İstanbul’da düzenlenen panelde, seçim sonrası devirdeki Türkiye-ABD münasebetleri ele alındı.
İstanbul’da, ABD’de yapılan başkanlık seçimlerinin akabinde “Gelecek Bağlar: NATO Çerçevesinde Seçim Sonrası Dönemde ABD- Türkiye İlişkileri” başlıklı panel düzenlendi.
Dış Ekonomik İlgiler Heyetinin (DEİK) Türkiye-ABD İş Kurulunun (TAİK) mesken sahipliğinde düzenlediği panelde, ABD’nin 47. Başkanı seçilen Donald Trump’ın yeni devrinde Washington- Ankara ortasındaki olası bağlar ele alındı.

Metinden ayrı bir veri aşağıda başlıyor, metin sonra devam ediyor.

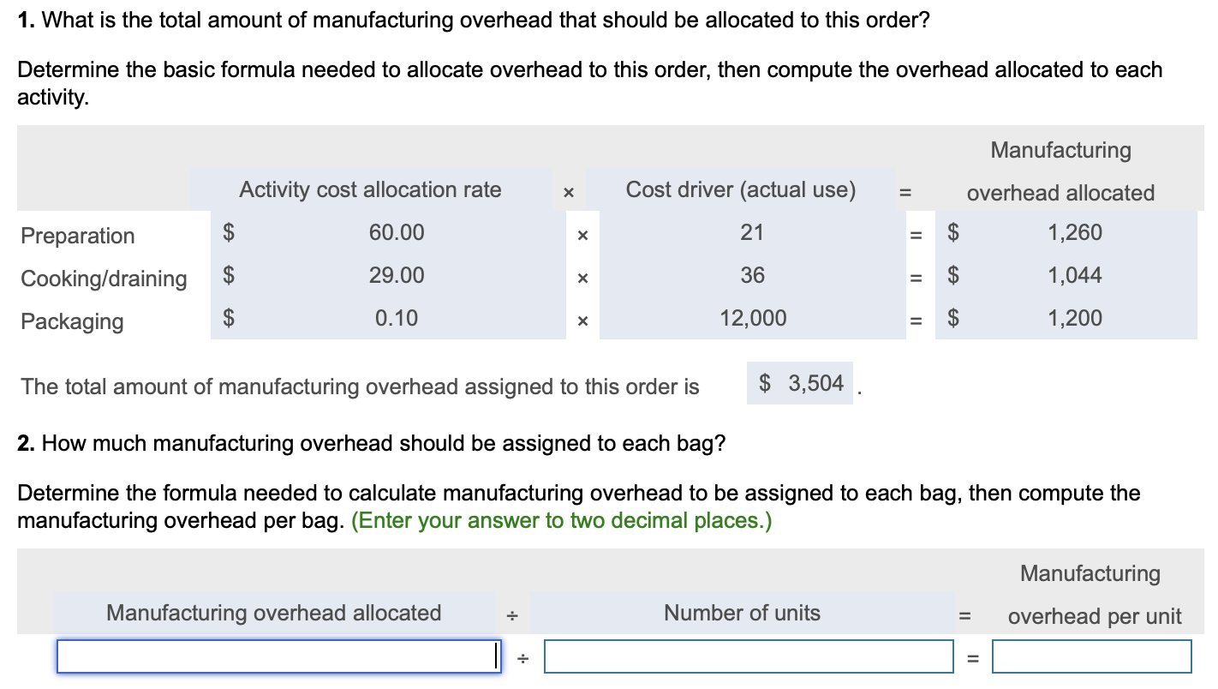Select the Cooking/draining row label
1218x689 pixels.
point(104,279)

Moderatörlüğünü eski ABD’nin Bakü Büyükelçisi Matthew Bryza’nın yaptığı panelde, 14. NATO Avrupa Müttefik Yüksek Kumandanı emekli General James L. Jones ve 19. NATO Avrupa Müttefik Yüksek Kumandanı emekli General Tod D. Wolters konuştu.
Jones, “demokrasiler ve otokrasiler arasındaki tarihi savaş dönemi”ne şahitlik edildiğini savunarak, “Yeni dönemde Türkiye-ABD ilişkilerinin potansiyelinin hayal edebileceğim kadar iyi olduğuna inanıyorum.” değerlendirmesini yaptı.

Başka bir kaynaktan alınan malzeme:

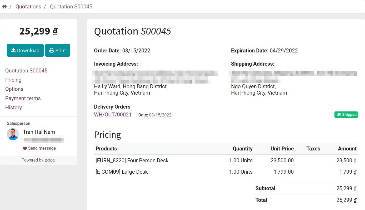Click the printer icon on the Print button
This screenshot has width=365, height=210.
(52, 50)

Jones, Türkiye-ABD ilgilerini de “küresel etkileri olan harika bir ikili ilişki” olarak tanımladı.
ABD’nin Afganistan’dan çekilmesi, 2003’te Irak’ı işgal etmesi bahislerine değinen Jones, Washington’un “müttefikleriyle fazla istişare etmeden” çekilmesinin hatalı olduğunu kaydederek, “Bence, eğer ulus inşası konusunda istekli değilseniz, muhtemelen savaşa girmemelisiniz.” dedi.
“Erdoğan’ın diyalog kurma konusunda çok mahir olduğunu düşünüyorum”
Wolters ise askerlik yaptığı dönemde Türk ordusu ile çalışma fırsatı yakaladığını belirterek, “Türk ordusuyla yan yana çalışarak yüksek derecede hazırlıklı olmayı öğrendik.” ifadelerini kullandı.
Türkiye’nin “zorlu bir ortamda nasıl var olunacağına dair global bir örnek teşkil ettiğini” kaydeden Wolters, şöyle konuştu:
“Cumhurbaşkanı (Recep Tayyip) Erdoğan’ın diyalog kurma konusunda çok becerikli olduğunu düşünüyorum ve Türkiye’nin içinde bulunduğu güçlü bölgede can kaybını en aza indirmek hedefiyle yaptığı konuşmaların birçoklarını güvenlik, çatışmayı tedbire ve diyalog çizgisinde değerlendiriyorum.”
Wolters, Türkiye’nin Libya ve Suriye’deki faaliyetlerine değinerek, “Her iki durumda da tehditlerin cerrahi bir formda etkisiz hale getirilmesine odaklanılmıştır. Bu, (Türkiye’nin) sahip olduğu hazır olma durumu, savaş kelam konusu olduğunda sistemsiz oluşumlara karşı yıllarca süren alışkanlıkları ve uygulamaları nedeniyle ordusuyla tek taraflı olarak yapabileceği bir şeydi.” değerlendirmesinde bulundu.